Mit der Befragung sollen Daten erhoben werden, die wichtig sind, um einen aussagekräftigen Mietspiegel erstellen zu können. In Zeiten, in denen die Nachfrage nach Wohnungen sehr hoch ist, ist die genaue Kenntnis der ortsüblichen Vergleichsmieten von großer Bedeutung. Der Mietspiegel dient sowohl den Mietern als auch den Vermietern als Orientierung für Mietanpassungen und Neuvermietung.

Die erhobenen Angaben werden anonym und in zusammenfassender Form ausgewertet, die Einzelangaben unterliegen dem Datenschutz und dienen ausschließlich dazu, den Mietspiegel zu erstellen.

„Derzeit ist schon eine nennenswerte Zahl von Rückmeldungen eingegangen.

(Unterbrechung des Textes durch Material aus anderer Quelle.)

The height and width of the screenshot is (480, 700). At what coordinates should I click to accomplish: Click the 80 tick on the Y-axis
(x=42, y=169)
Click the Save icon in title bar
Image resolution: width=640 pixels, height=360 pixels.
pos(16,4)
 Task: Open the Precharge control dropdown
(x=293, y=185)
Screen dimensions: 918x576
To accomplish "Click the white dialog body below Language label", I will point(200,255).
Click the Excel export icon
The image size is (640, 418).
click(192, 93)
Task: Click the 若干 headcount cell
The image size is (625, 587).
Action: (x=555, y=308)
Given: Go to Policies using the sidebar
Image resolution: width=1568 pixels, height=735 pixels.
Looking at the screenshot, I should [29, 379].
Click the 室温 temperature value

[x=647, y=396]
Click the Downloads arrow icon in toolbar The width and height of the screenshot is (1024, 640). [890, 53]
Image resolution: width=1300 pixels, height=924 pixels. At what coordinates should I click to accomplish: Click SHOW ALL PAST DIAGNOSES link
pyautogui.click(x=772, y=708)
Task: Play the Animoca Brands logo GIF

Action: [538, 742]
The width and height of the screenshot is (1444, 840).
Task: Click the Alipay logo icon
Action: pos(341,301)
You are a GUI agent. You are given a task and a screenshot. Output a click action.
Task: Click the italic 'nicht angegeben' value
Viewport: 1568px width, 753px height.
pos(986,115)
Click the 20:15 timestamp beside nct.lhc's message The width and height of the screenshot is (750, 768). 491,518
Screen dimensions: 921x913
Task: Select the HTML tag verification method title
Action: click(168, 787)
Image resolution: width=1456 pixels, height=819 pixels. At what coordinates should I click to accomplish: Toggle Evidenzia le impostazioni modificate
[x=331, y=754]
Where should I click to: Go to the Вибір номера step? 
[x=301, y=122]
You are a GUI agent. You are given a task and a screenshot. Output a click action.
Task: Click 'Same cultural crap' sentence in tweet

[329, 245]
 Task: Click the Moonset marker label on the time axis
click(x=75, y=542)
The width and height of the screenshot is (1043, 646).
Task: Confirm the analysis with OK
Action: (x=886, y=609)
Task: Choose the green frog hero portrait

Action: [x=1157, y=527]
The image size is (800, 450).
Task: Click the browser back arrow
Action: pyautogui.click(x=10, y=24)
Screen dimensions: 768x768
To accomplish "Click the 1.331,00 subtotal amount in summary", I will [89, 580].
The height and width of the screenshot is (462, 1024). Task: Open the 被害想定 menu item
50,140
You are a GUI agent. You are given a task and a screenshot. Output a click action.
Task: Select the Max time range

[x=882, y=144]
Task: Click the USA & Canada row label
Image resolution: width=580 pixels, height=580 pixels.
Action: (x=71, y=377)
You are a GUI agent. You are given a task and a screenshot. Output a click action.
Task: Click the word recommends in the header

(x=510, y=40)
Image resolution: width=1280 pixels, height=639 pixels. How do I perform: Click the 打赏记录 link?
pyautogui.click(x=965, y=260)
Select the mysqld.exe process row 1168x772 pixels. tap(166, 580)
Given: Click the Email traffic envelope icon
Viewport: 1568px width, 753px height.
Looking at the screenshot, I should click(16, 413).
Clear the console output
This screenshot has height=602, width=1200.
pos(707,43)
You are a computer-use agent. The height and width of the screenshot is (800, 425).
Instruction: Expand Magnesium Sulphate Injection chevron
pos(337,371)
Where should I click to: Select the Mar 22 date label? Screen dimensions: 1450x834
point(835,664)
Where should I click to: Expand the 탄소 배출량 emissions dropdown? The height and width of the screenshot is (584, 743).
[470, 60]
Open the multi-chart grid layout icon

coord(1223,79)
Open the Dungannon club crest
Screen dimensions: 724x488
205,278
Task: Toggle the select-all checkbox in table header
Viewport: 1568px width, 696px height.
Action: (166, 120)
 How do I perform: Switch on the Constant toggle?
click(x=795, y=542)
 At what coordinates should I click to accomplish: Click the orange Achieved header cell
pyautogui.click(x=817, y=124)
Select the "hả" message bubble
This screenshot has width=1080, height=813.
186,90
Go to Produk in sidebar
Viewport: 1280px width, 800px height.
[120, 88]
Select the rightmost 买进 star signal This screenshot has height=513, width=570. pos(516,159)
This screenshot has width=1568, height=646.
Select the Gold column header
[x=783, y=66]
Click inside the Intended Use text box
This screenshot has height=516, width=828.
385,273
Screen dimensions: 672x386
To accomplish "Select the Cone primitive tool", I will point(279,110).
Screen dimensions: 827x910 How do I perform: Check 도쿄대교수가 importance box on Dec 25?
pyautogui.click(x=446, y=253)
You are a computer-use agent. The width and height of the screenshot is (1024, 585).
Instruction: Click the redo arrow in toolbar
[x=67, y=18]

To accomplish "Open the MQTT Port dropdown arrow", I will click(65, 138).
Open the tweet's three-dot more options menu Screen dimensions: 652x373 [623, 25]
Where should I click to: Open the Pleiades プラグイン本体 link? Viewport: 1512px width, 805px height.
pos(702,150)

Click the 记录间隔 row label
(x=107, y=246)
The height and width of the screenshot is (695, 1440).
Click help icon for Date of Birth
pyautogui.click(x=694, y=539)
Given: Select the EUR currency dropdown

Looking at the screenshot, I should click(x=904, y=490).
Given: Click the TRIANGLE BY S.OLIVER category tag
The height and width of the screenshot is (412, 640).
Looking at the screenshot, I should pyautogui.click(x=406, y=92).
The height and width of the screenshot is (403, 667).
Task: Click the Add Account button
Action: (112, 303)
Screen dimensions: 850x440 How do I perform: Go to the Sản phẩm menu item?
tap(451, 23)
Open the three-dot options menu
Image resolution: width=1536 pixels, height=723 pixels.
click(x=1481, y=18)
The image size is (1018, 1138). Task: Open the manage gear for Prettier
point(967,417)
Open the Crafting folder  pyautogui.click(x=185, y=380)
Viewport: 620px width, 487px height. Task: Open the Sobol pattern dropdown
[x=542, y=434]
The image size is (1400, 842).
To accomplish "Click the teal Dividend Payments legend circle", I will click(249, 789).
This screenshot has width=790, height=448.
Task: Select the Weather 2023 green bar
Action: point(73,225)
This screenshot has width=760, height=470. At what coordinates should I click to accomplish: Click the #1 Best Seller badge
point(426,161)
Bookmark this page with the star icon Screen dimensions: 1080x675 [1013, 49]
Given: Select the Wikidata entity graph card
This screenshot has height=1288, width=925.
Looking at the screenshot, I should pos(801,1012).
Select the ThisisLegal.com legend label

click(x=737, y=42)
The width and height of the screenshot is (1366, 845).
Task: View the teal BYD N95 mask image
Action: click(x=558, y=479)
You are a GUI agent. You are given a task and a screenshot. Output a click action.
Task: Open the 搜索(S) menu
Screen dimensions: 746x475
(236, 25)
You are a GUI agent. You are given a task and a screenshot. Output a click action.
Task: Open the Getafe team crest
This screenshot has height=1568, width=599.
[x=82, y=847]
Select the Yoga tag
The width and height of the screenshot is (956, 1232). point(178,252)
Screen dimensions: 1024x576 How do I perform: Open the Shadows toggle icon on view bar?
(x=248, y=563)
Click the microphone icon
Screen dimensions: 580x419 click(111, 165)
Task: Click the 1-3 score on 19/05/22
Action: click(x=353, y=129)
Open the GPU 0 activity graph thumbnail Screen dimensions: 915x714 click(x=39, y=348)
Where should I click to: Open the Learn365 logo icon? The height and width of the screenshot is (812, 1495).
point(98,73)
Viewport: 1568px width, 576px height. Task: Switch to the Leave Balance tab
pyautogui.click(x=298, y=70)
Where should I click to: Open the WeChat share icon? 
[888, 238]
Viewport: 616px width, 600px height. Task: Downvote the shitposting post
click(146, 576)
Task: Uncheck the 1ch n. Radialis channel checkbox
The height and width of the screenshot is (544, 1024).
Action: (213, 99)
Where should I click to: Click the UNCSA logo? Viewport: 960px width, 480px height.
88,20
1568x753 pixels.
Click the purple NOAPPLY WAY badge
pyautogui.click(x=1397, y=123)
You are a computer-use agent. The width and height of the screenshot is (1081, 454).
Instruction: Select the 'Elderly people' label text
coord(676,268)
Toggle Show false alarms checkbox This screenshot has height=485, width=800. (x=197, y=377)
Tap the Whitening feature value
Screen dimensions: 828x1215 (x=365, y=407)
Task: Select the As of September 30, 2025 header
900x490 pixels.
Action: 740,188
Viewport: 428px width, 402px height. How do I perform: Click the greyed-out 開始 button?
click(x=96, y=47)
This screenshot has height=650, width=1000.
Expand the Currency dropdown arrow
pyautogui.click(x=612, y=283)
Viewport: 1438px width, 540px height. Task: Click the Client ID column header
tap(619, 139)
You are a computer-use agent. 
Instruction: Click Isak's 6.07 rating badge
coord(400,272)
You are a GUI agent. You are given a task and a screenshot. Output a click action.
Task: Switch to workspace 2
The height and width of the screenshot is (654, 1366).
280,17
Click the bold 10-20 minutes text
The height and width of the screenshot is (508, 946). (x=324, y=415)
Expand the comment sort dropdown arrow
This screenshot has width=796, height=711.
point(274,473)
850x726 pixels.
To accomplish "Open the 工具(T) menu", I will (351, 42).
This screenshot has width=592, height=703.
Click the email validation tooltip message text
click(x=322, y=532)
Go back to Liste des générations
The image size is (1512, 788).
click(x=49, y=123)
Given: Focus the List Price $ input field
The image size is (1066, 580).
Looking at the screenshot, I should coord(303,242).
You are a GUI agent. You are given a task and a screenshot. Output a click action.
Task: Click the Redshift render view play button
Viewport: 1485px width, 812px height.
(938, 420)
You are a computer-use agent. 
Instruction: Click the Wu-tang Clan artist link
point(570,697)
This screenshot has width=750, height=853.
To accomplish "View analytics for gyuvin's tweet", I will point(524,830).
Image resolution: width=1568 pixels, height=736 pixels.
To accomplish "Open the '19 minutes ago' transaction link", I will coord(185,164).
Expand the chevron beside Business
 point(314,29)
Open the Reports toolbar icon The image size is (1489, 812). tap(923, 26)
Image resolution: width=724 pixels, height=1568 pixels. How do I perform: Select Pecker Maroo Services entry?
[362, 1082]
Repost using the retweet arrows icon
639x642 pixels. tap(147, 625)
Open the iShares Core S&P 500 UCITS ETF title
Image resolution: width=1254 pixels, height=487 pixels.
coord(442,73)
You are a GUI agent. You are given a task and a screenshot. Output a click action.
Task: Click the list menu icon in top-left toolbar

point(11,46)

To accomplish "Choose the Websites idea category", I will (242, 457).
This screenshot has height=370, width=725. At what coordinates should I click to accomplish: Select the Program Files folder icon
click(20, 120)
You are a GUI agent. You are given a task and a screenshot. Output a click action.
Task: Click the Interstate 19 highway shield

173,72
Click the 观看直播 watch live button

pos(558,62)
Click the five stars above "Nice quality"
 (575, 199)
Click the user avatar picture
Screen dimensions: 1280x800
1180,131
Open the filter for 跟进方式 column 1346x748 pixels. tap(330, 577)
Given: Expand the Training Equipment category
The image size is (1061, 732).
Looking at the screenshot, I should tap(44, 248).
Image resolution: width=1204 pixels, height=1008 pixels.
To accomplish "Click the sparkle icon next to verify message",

Jeder teilnehmende Haushalt trägt seinen Teil zu einer möglichst detaillierten und fundierten Auswertung bei und profitiert irgendwann vom Vorhandensein des Mietspiegels“, so Jürgen Dietz, Abteilungsleiter Wohnungswesen im Amt für Vermessung und Liegenschaften.

Im August 2020 sollen die Mietspiegel für alle 23 Kommunen im Bodenseekreis abgeschlossen sein. Damit verfügen alle Städte und Gemeinden des Bodenseekreises über einen qualifizierten Mietspiegel. Der Mietspiegel für Friedrichshafen wird dann über die Homepage der Stadt Friedrichshafen verfügbar sein. Die Mietspiegel der anderen Städte und Gemeinden sind direkt in den jeweiligen Kommunalverwaltungen erhältlich.